HC Deb 19 November 2003 vol 413 cc1011-3W
Mr. Damian Green

To ask the Secretary of State for Education and Skills what assessment he has made of the effect on costs to his Department of raising the repayment thresholds on student loans to £15,000 a year. [137574]

Alan Johnson

We plan to publish a Regulatory Impact Assessment before the end of the year which will set out the impact of this change alongside the financial implications of the other policies announced in the Higher Education White Paper.

Mr. Cousins

To ask the Secretary of State for Education and Skills what estimate he has made of(a) the total outstanding size of student loan debt with the Government and its agencies in each year since 2001 and (b) the total Government payment for full or partial remission of tuition fees since 2001; and if he will list the planning assumptions for the size of each for the next three years. [139022]

Alan Johnson

On(a) the outstanding size of student loan debt for England and Wales at the end of financial year 2001–02, i.e. at 31 March 2002 was £7,203,199,000. A figure for student loan debt as at 31 March 2003 will be available when the DfES Resource Accounts for 2002–03 are published which is planned for December 2003. Planning assumptions are based around an increase of approximately £2 billion per annum in student loan debt for England and Wales. The Department does not hold figures for Scotland and Northern Ireland.

On (b) the cost to the Government of the public contribution to existing tuition fee remission arrangements for English and Welsh domiciled students studying in the United Kingdom is £382 million for 2001/02 academic year. Projections of fee income to English HEIs from home and EU domiciled students will be available at the end of November.

Paul Farrelly

To ask the Secretary of State for Education and Skills what recent research his Department has undertaken to establish whether students differentiate between debt and income-contingent loans. [139636]

Alan Johnson

The Department has not undertaken research to establish whether students differentiate between debt and income-contingent loans.

Paul Farrelly

To ask the Secretary of State for Education and Skills what the average level of debt for a student leaving university was in each academic year since 1993–94. [139642]

Alan Johnson

The table shows the average student loan debt at the point at which they entered repayment status for borrowers who became liable to repay their loans in financial years 1999–2000 to 2002–03. Data for earlier years are not available.

£
Average student loan debt on entering repayment status1
Financial year entered repayment status2 Mortgage style loans3 Income contingent loans4 Part-time loans5
1999–2000 3,530 6 6
2000–01 4,090 2,300 6
2001–02 4,490 3,410 450
2002–03 5,150 5,980 520
1 Data rounded to nearest 10. Includes interest accrued up to the point of entering repayment status. Excludes any early voluntary repayments which may have been made before borrowers enter repayment status. Debt of borrowers with more than one loan type has been split between types.
2 Borrowers enter repayment status in the April following their graduation or otherwise leaving their course.

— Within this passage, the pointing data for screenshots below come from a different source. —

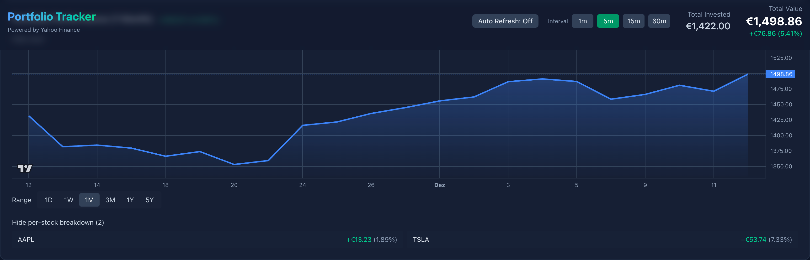Toggle Auto Refresh on
810x260 pixels.
tap(505, 21)
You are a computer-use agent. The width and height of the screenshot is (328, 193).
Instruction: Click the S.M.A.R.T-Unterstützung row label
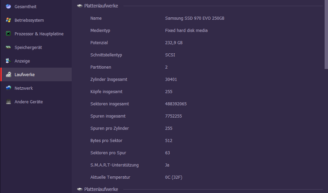[115, 165]
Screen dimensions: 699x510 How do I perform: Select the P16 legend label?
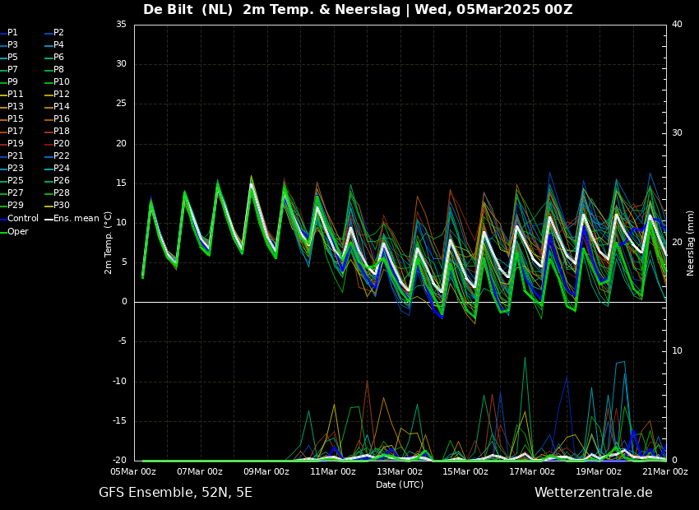(x=62, y=118)
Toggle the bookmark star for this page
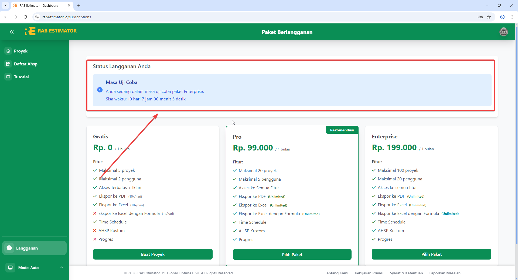518x280 pixels. pyautogui.click(x=489, y=17)
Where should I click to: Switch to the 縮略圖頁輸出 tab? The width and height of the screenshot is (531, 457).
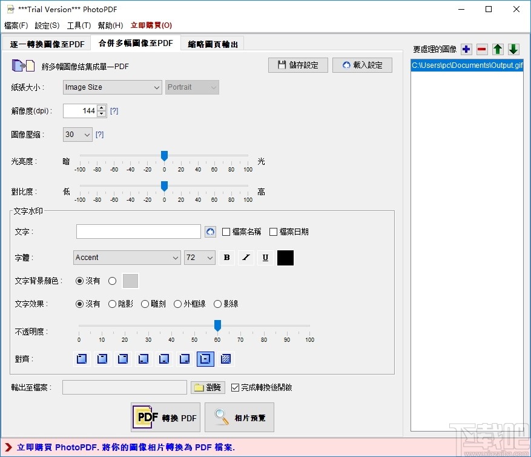(212, 43)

Borrowers may have accounts in more than one cohort year of entering repayment.
3 Loans made to students who entered higher education up to 1997/98 or who entered in 1998/99 under existing arrangements. Includes loans repayable to the private sector following the sale of two tranches of student loans.
4 Loans, repayable on an income contingent basis, available to students who entered higher education from academic year 1998/99. These loans were subject to a repayment holiday until April 2000. Includes hardship loans.
5 Fixed-rate loans made to eligible part-time students, introduced in September 2000.
6 Not applicable.

Source:

Student Loans Company.

The first cohort of students on a three-year degree course who entered higher education under the new student support arrangements became liable for repayment in April 2002. That, and earlier, cohorts includes a disproportionate number of students on shorter courses as well as those who have left higher education before completing their courses. Therefore the average level of debt will not be representative of the average debt experienced by those who complete their courses.

Borrowers are liable to repay their loans from the April following graduation or otherwise leaving their course. Most borrowers who started their course from the 1998/99 academic year will repay income contingent loans. Loans for those who started their course before 1998/99 are repayable on a mortgage style basis.

The Department does not have annual data for HE students' total debt on graduation (including bank loans, overdrafts, credit cards, and informal debts to family and friends). The Student Income and Expenditure Survey (SIES), which collects this information is undertaken every three to four years. Findings from the last survey in 1998/99 showed that the average total anticipated debt of all full-time students graduating in 1998/99 was £3,462. The Department has conducted a SIES for the 2002/3 academic year which will be published shortly.